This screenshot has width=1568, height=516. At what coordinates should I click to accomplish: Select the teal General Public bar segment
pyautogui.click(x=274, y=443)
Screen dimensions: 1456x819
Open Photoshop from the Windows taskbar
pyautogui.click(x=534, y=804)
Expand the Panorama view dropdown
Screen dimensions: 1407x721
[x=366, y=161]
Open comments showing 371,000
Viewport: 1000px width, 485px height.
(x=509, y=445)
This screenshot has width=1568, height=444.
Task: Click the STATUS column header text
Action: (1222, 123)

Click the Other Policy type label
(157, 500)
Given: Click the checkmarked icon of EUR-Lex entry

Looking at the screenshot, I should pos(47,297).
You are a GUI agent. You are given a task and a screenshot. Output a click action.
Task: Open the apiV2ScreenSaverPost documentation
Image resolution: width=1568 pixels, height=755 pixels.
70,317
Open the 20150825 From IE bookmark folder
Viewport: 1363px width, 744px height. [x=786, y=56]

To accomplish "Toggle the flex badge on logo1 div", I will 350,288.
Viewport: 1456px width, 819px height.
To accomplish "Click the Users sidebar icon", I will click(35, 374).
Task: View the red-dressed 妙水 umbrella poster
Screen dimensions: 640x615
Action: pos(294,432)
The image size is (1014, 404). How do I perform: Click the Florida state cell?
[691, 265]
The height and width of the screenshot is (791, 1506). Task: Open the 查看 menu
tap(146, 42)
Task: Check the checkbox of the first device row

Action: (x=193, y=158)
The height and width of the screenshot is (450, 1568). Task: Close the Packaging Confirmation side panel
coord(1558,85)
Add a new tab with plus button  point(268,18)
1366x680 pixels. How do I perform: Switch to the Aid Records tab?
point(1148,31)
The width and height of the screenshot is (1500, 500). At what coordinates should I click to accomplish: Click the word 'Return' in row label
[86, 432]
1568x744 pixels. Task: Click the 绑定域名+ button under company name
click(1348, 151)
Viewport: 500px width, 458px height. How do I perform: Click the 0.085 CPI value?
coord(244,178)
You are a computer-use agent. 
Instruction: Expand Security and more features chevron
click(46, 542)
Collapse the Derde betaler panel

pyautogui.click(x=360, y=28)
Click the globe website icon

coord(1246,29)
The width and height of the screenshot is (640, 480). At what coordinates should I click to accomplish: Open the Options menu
.....
TRAVAIL À RÉALISER
Réécrivez l'ensemble des enregistrements ci-dessus en remplaçant « Screen dimensions » par « Screen size », sans rien modifier d'autre.

RÉPONSE RÉDIGÉE
This screenshot has width=1568, height=516. At what coordinates should I click to accomplish: Select the teal General Public bar segment
pyautogui.click(x=274, y=443)
Screen size: 1456x819
Open Photoshop from the Windows taskbar
pyautogui.click(x=534, y=804)
Expand the Panorama view dropdown
Screen size: 1407x721
[x=366, y=161]
Open comments showing 371,000
Viewport: 1000px width, 485px height.
(x=509, y=445)
This screenshot has width=1568, height=444.
Task: Click the STATUS column header text
Action: (1222, 123)

Click the Other Policy type label
(157, 500)
Given: Click the checkmarked icon of EUR-Lex entry

Looking at the screenshot, I should pos(47,297).
You are a GUI agent. You are given a task and a screenshot. Output a click action.
Task: Open the apiV2ScreenSaverPost documentation
Image resolution: width=1568 pixels, height=755 pixels.
70,317
Open the 20150825 From IE bookmark folder
Viewport: 1363px width, 744px height. [x=786, y=56]

To accomplish "Toggle the flex badge on logo1 div", I will 350,288.
Viewport: 1456px width, 819px height.
To accomplish "Click the Users sidebar icon", I will click(35, 374).
Task: View the red-dressed 妙水 umbrella poster
Screen size: 640x615
Action: pos(294,432)
The image size is (1014, 404). How do I perform: Click the Florida state cell?
[691, 265]
The height and width of the screenshot is (791, 1506). Task: Open the 查看 menu
tap(146, 42)
Task: Check the checkbox of the first device row

Action: (x=193, y=158)
The height and width of the screenshot is (450, 1568). Task: Close the Packaging Confirmation side panel
coord(1558,85)
Add a new tab with plus button  point(268,18)
1366x680 pixels. How do I perform: Switch to the Aid Records tab?
point(1148,31)
The width and height of the screenshot is (1500, 500). At what coordinates should I click to accomplish: Click the word 'Return' in row label
[86, 432]
1568x744 pixels. Task: Click the 绑定域名+ button under company name
click(1348, 151)
Viewport: 500px width, 458px height. How do I perform: Click the 0.085 CPI value?
coord(244,178)
You are a computer-use agent. 
Instruction: Expand Security and more features chevron
click(46, 542)
Collapse the Derde betaler panel

pyautogui.click(x=360, y=28)
Click the globe website icon

coord(1246,29)
The width and height of the screenshot is (640, 480). At what coordinates should I click to accomplish: Open the Options menu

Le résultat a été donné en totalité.